As the explosion and sinking of the Deepwater Horizon drilling rig continues to spill 5,000 barrels a day into the Gulf of Mexico, the oil slick threatens landfall in the precious estuaries of Louisiana and prompts a slew of lawsuits.
According to today’s Bloomberg article, plaintiffs have filed at least 26 lawsuits against BP Plc and Transociean Ltd. for the oil spill in the Gulf, including 21 proposed class action suits. A number of suits also name Cameron International Corp. and Halliburton Energy Services Inc.
Plaintiffs range from those involved in the commercial seafood industry, such as fishermen, shrimpers, seafood companies and charter boat businesses to beachfront property owners, with suits filed in courts in Texas, Louisiana, Mississippi, Alabama and Florida.
Louisiana’s seafood industry provides one-third of the seafood harvested in the U.S. and is a 2.4 billion dollar industry.
The Los Angeles Times reports that Robert Kennedy Jr., president of the Waterkeeper Alliance filed a class action suit on behalf of Louisiana shrimpers. Of the 20 acts listed, they accuse BP and other companies of failing to properly operate the Deepwater Horizon, operating it in such a manner that a fire and explosion occurred onboard, causing it to sink and resulting in an oil spill and failing to properly inspect the rig.
Amid harsh criticism for BP’s lack of a solution to stop the spill since the April 20 explosion, federal, state and local government, as well as many private organizations help contain the spill and minimize the damage.
“So, let me be clear.
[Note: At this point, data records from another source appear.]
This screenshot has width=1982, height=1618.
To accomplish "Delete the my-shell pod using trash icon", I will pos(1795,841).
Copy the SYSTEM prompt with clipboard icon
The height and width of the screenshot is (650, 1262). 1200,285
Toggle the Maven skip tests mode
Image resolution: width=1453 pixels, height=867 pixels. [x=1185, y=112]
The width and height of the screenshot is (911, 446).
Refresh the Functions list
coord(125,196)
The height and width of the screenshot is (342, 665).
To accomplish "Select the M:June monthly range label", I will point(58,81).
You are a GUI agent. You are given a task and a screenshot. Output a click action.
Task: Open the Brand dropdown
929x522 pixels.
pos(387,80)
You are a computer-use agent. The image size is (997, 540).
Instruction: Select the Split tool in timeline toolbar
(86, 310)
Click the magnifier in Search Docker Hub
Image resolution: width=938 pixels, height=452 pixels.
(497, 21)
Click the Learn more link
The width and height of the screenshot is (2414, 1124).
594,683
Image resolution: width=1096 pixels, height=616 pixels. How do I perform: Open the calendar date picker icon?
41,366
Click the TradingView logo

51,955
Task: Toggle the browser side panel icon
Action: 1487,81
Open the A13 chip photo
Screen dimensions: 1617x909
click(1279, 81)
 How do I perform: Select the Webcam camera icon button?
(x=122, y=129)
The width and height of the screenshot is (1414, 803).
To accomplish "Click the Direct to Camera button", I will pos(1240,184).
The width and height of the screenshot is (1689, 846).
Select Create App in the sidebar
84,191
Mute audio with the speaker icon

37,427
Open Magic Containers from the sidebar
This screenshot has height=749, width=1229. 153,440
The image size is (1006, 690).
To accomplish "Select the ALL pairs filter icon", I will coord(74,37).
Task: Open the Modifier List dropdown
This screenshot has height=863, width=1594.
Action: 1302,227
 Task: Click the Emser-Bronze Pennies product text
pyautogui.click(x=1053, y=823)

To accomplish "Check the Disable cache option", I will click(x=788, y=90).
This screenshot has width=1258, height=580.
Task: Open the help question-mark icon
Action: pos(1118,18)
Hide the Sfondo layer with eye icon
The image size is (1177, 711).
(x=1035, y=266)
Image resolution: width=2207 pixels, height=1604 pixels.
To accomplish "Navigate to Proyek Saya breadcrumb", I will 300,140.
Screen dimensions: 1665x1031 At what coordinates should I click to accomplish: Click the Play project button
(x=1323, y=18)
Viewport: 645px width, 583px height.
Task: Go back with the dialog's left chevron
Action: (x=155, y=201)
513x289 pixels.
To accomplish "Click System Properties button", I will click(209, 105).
I continue to believe that domestic oil production is an important part of our overall strategy for energy security, but I’ve always said it must be done responsibly, for the safety of our workers and our environment,” said President Obama in a statement given just before 11:00 a.m. this morning in the White House rose garden. “The local economies and livelihoods of the people of the Gulf Coast as well as the ecology of the region are at stake. And we’re going to continue to update the American people on the situation in the Gulf going forward.”
According to the President, five staging areas are operating to protect the shorelines, with approximately 1,900 federal response personnel and more than 300 response vessels and aircraft on location. They have laid about 217,000 feet of protective boom and intend to lay more.
In a White House press briefing at noon, Press Secretary Robert Gibbs announced that the government would use all available resources, possibly even Department of Defense capabilities that are unknown to the commercial and private sector.
Federal authorities, including the Departments of Homeland Security, Defense, Interior and the EPA are monitoring BP’s cleanup efforts.